**Objective:** Copy out the records word for word, from the line containing "Task: Open the Options table icon in toolbar" down through the line containing "Click the AdminGUI", including both of those lines.

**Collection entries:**
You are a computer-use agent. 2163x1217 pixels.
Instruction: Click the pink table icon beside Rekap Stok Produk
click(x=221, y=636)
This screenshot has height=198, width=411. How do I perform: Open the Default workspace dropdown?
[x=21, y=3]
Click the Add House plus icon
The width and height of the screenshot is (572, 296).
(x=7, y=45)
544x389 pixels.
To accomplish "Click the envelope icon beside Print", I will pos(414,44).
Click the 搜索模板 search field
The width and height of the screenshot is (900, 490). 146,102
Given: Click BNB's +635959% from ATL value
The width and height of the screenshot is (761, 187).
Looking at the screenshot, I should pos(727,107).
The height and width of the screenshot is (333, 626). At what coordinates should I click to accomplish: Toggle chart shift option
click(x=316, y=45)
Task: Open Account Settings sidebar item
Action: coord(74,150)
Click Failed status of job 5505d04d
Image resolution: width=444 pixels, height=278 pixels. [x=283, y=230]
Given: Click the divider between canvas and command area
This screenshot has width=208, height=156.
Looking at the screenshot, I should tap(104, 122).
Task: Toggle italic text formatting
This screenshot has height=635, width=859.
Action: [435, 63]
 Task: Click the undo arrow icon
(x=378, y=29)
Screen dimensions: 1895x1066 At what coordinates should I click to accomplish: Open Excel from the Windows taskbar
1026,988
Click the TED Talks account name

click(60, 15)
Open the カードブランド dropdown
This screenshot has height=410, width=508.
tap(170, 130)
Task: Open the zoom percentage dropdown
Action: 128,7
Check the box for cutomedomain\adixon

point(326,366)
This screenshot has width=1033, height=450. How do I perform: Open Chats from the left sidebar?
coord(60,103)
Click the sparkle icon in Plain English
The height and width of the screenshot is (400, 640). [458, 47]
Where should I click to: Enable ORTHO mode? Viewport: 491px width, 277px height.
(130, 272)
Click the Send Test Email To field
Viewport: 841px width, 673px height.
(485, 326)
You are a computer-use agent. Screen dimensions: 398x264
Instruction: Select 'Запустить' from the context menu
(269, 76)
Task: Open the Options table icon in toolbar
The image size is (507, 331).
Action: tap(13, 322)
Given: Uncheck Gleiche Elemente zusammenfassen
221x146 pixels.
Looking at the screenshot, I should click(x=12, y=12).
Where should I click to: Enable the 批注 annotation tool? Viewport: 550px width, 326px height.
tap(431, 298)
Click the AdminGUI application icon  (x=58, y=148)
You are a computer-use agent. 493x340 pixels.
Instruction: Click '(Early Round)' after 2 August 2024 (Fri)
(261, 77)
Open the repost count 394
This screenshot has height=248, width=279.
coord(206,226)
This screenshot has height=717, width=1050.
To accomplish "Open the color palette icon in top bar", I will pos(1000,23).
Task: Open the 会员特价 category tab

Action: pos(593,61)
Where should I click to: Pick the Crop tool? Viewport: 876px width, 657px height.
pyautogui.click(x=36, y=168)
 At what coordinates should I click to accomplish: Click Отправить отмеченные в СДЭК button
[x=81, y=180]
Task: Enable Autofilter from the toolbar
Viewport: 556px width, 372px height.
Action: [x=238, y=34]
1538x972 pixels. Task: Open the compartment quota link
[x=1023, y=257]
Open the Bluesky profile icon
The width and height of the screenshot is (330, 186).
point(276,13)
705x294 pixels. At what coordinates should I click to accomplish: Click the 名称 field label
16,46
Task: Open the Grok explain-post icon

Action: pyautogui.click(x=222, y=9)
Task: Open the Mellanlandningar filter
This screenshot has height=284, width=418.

**Solution to the problem:**
Task: Open the Options table icon in toolbar
The image size is (507, 331).
Action: tap(13, 322)
Given: Uncheck Gleiche Elemente zusammenfassen
221x146 pixels.
Looking at the screenshot, I should click(x=12, y=12).
Where should I click to: Enable the 批注 annotation tool? Viewport: 550px width, 326px height.
tap(431, 298)
Click the AdminGUI application icon  (x=58, y=148)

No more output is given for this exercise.